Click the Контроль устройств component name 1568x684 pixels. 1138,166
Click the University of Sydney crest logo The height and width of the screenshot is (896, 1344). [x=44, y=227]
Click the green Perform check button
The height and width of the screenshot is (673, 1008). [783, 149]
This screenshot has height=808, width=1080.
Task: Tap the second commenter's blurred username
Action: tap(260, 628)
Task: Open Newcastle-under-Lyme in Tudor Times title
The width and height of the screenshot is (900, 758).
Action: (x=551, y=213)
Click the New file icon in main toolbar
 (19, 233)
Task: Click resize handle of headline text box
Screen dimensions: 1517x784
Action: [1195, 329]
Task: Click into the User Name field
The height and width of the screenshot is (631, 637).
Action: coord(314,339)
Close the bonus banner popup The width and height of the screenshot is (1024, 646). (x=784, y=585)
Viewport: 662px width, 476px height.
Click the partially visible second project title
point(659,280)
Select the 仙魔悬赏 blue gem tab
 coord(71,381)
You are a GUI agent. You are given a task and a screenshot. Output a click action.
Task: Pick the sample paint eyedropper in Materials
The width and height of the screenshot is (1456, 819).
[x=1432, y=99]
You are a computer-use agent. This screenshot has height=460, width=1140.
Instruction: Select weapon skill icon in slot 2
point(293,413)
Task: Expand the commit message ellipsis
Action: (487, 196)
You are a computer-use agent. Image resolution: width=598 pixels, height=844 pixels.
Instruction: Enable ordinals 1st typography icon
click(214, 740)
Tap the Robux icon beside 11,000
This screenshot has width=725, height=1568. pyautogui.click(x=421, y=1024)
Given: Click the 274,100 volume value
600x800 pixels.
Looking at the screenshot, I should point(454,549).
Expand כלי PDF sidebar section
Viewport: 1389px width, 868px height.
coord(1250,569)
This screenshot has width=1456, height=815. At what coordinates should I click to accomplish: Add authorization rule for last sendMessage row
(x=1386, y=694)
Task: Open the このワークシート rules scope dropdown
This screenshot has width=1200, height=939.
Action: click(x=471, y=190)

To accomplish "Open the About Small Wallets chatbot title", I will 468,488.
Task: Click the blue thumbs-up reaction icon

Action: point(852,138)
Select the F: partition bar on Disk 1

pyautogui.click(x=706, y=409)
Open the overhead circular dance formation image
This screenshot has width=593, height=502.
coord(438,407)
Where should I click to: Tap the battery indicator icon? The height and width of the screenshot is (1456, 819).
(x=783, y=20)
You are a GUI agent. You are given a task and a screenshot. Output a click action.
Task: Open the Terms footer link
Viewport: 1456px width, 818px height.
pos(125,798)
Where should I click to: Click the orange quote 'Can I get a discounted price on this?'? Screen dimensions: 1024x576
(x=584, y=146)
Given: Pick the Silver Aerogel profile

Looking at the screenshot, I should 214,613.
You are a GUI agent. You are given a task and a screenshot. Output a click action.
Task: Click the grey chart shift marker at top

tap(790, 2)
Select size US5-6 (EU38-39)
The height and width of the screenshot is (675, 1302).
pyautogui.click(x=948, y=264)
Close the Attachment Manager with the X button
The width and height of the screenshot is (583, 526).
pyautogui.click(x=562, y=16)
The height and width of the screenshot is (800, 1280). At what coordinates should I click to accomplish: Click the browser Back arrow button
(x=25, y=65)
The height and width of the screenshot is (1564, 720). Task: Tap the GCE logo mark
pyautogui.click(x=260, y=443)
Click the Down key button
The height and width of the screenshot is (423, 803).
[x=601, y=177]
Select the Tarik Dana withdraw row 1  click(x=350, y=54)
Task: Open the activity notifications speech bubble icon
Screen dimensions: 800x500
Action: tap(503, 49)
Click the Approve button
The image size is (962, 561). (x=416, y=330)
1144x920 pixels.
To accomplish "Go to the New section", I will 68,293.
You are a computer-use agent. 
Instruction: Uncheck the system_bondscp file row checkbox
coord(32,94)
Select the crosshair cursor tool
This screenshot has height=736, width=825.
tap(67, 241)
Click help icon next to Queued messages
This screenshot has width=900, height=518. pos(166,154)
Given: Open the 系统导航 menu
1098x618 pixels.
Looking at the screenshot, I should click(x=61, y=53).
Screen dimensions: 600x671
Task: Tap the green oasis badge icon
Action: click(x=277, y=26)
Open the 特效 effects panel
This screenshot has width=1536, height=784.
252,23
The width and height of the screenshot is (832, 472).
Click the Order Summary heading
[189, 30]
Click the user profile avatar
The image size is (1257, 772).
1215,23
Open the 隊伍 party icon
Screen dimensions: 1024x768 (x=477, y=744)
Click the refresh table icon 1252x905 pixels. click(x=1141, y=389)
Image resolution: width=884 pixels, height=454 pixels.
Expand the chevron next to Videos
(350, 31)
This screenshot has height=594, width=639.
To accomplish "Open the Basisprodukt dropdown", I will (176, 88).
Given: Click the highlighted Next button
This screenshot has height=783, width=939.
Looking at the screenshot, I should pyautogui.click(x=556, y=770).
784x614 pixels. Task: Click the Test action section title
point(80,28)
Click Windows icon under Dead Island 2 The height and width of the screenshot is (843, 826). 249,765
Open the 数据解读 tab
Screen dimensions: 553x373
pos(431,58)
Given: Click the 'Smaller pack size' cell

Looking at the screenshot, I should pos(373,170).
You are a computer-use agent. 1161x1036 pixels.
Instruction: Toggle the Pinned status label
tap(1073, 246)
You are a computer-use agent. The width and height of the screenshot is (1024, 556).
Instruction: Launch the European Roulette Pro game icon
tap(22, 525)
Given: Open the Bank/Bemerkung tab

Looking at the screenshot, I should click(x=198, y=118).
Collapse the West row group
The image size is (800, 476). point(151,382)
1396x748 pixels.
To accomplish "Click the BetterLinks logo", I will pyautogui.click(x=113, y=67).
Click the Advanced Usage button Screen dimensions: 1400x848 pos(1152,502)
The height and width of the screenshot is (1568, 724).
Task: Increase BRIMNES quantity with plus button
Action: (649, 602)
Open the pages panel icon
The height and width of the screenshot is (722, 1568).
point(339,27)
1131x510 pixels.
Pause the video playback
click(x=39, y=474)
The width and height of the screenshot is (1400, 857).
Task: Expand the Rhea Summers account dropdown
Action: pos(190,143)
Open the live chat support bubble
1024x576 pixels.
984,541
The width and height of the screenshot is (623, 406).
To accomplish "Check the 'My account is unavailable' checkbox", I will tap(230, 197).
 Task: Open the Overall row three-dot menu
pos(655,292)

□ □ □ □ □

_PROBLEM_:
The required output is the line holding "Image resolution: width=884" plus every line after it in the data, reproduced exactly.

_WRITTEN ANSWER_:
Image resolution: width=884 pixels, height=454 pixels.
Expand the chevron next to Videos
(350, 31)
This screenshot has height=594, width=639.
To accomplish "Open the Basisprodukt dropdown", I will (176, 88).
Given: Click the highlighted Next button
This screenshot has height=783, width=939.
Looking at the screenshot, I should pyautogui.click(x=556, y=770).
784x614 pixels. Task: Click the Test action section title
point(80,28)
Click Windows icon under Dead Island 2 The height and width of the screenshot is (843, 826). 249,765
Open the 数据解读 tab
Screen dimensions: 553x373
pos(431,58)
Given: Click the 'Smaller pack size' cell

Looking at the screenshot, I should pos(373,170).
You are a computer-use agent. 1161x1036 pixels.
Instruction: Toggle the Pinned status label
tap(1073, 246)
You are a computer-use agent. The width and height of the screenshot is (1024, 556).
Instruction: Launch the European Roulette Pro game icon
tap(22, 525)
Given: Open the Bank/Bemerkung tab

Looking at the screenshot, I should click(x=198, y=118).
Collapse the West row group
The image size is (800, 476). point(151,382)
1396x748 pixels.
To accomplish "Click the BetterLinks logo", I will pyautogui.click(x=113, y=67).
Click the Advanced Usage button Screen dimensions: 1400x848 pos(1152,502)
The height and width of the screenshot is (1568, 724).
Task: Increase BRIMNES quantity with plus button
Action: (649, 602)
Open the pages panel icon
The height and width of the screenshot is (722, 1568).
point(339,27)
1131x510 pixels.
Pause the video playback
click(x=39, y=474)
The width and height of the screenshot is (1400, 857).
Task: Expand the Rhea Summers account dropdown
Action: pos(190,143)
Open the live chat support bubble
1024x576 pixels.
984,541
The width and height of the screenshot is (623, 406).
To accomplish "Check the 'My account is unavailable' checkbox", I will tap(230, 197).
 Task: Open the Overall row three-dot menu
pos(655,292)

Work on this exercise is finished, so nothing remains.